Friday, March 6, 2009
Tuesday, March 3, 2009
Life more interesting that ficton
After class today, I was directed to see the Mensa-smart link to talk by Melinda Kellogg called
"Stalking the Exciton Condensate: Exotic Behavior of Electrons under Extreme Conditions"
I had to see what this is about so I looked it up and found the Wiki definition the simplest:
An exciton is a bound state of an electron and an imaginary particle called an electron hole in an insulator or semiconductor, and such is a Coulomb-correlated electron-hole pair. It is an elementary excitation, or a quasiparticle of a solid. In current research, the bound electron and hole pairs (excitons) provide a means to transport energy without transporting net charge.[1]
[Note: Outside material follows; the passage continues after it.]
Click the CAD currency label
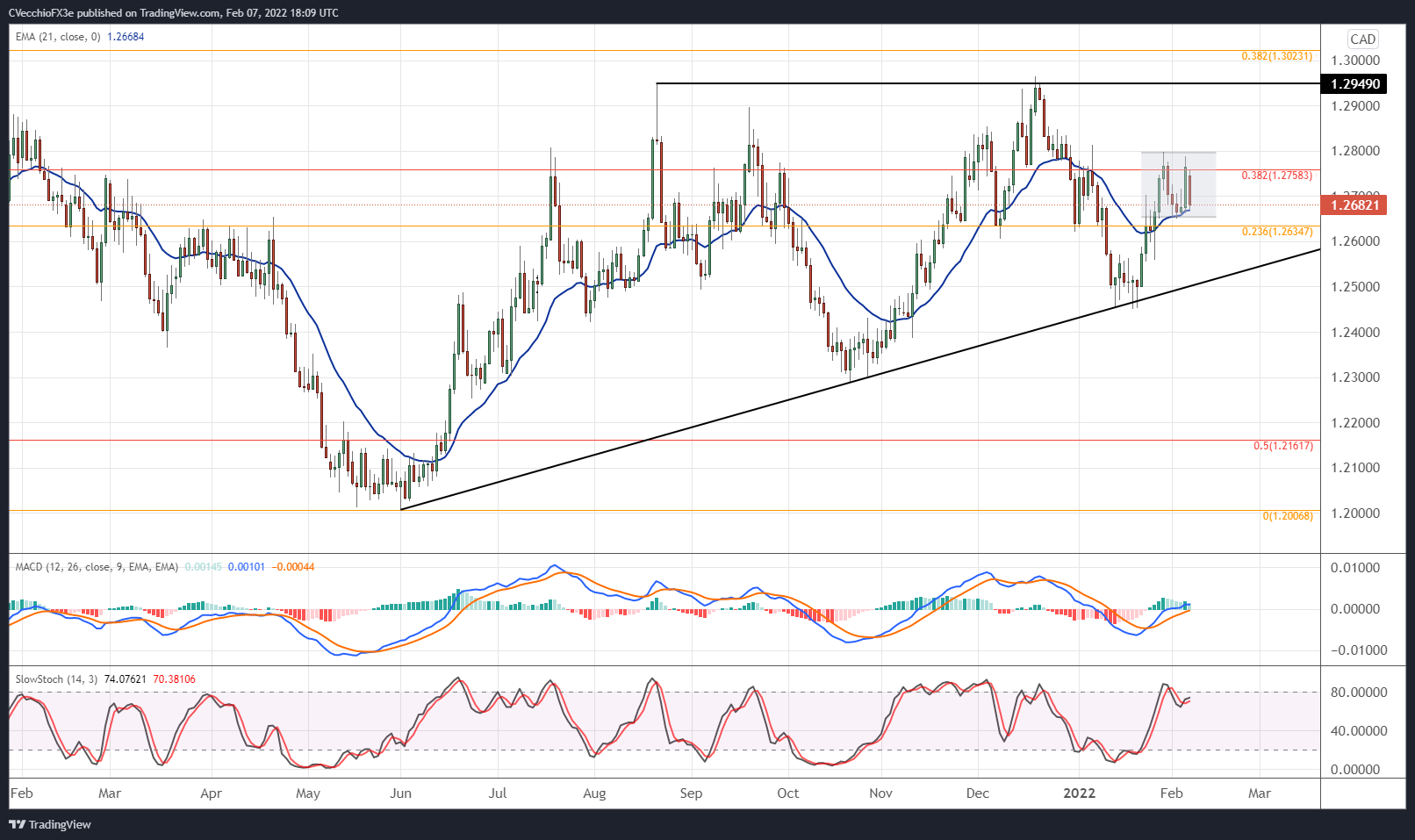This screenshot has height=840, width=1415. point(1362,39)
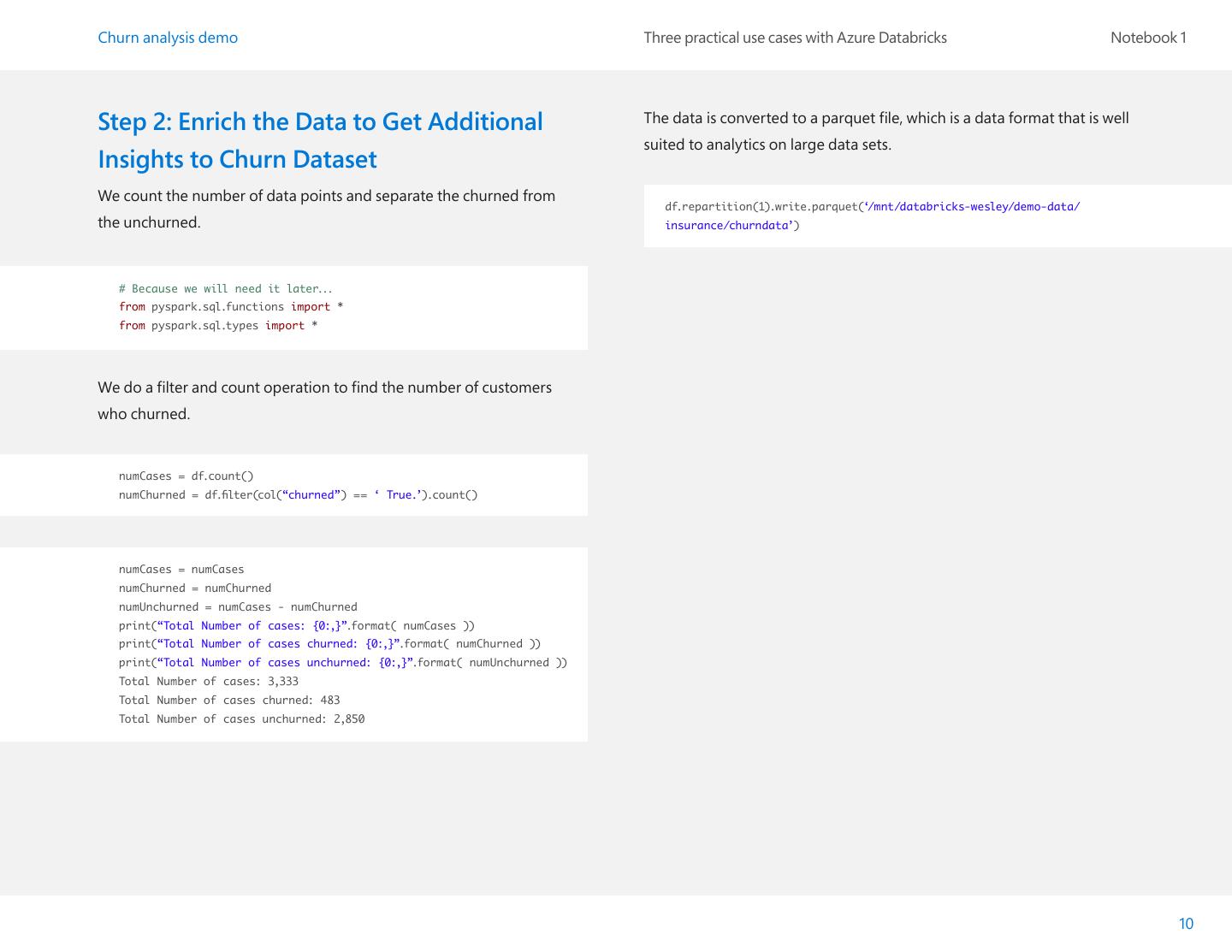Click the 'numCases = df.count()' code line
Viewport: 1232px width, 952px height.
(186, 476)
"What is coherence and why is it so important?" asks Leonid Butov, a professor of physics at UCSD. "To start with, modern physics was born by the discovery that all particles in nature are also waves. Coherence means that such waves are all 'in sync.' The spontaneous coherence of the matter waves is the reason behind some of the most exciting phenomena in nature such as superconductivity and lasing."
"A simple way to visualize coherence is to imagine cheering spectators at a stadium making 'a wave'," added Michael Fogler, an assistant professor of physics at UCSD and a co-author of the paper. "If the top rows get up and down at the same time as the bottom ones, the rows are mutually coherent. In turn, coherence is spontaneous when the cheering is done on the spectator's own initiative and is not orchestrated by the directions of an external announcer."
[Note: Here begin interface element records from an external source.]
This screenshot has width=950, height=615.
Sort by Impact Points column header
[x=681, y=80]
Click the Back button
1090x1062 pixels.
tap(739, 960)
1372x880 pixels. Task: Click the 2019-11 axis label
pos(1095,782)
A famous example of spontaneous coherence of matter waves is the Bose-Einstein condensate, which is a state predicted by Einstein some 80 years ago. This new form of matter was eventually created in 1995 by University of Colorado physicists and regarded as so noteworthy the scientists were awarded the 2001 Nobel Prize in Physics. The Bose-Einstein condensate is a gas of atoms so dense and cold that their matter waves lose their individuality and condense into a "macroscopic coherent superatom wave."
Besides advances in computing, materials science and semiconducntors, I find fascinating the state of matter described as just becoming solid as waves of energy-matter synchronize and settle into solid.